§ What the exercise asks
Copy out all lines of the records in which the word "computer" appears.

Stored records
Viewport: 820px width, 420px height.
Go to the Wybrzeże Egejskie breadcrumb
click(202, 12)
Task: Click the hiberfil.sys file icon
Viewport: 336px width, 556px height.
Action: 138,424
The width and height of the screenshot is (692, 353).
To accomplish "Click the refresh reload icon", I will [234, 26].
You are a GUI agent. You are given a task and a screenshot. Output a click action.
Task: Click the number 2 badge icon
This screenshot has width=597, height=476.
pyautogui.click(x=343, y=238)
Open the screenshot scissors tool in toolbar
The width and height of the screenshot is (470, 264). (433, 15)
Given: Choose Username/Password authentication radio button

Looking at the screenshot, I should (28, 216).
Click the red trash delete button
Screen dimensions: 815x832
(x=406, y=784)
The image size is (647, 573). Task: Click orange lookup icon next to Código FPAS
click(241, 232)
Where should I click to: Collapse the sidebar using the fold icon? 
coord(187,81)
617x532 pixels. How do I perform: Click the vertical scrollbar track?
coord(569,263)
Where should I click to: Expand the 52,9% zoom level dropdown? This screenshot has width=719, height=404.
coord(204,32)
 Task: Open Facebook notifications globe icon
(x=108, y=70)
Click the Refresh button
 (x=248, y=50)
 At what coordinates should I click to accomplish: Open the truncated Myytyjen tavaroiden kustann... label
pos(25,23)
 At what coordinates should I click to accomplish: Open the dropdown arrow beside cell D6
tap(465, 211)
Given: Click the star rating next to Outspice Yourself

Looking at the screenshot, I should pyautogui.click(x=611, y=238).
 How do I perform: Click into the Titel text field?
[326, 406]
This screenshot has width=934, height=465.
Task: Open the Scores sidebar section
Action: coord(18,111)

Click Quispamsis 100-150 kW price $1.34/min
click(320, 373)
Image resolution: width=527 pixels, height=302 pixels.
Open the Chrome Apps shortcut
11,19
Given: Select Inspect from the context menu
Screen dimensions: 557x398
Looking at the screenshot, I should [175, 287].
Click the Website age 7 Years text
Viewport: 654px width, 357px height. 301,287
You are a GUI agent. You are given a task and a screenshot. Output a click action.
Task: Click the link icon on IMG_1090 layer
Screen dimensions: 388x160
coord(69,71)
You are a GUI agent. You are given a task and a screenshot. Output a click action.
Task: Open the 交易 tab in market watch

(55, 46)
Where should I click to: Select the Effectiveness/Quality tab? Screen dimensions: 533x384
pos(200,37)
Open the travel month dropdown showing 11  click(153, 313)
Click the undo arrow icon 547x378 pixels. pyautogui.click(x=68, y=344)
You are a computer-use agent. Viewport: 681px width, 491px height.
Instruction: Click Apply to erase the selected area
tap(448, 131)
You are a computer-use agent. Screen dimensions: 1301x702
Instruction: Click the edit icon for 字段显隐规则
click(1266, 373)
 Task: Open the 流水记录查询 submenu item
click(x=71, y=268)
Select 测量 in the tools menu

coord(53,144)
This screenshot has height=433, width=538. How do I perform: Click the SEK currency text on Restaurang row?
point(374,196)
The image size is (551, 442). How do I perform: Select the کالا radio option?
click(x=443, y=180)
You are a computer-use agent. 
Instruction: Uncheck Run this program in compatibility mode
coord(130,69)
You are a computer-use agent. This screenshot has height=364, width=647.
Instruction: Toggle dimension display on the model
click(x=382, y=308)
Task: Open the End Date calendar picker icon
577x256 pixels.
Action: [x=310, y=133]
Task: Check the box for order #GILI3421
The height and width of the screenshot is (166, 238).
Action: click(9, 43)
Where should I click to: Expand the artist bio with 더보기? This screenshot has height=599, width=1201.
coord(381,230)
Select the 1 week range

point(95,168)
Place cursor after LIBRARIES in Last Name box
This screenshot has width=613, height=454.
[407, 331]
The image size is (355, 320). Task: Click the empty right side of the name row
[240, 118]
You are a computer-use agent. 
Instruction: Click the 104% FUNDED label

§ Result
You are a computer-use agent. Viewport: 681px width, 491px height.
You are a computer-use agent. Screen dimensions: 1301x702
You are a computer-use agent. 
You are a computer-use agent. This screenshot has height=364, width=647.
You are a computer-use agent. 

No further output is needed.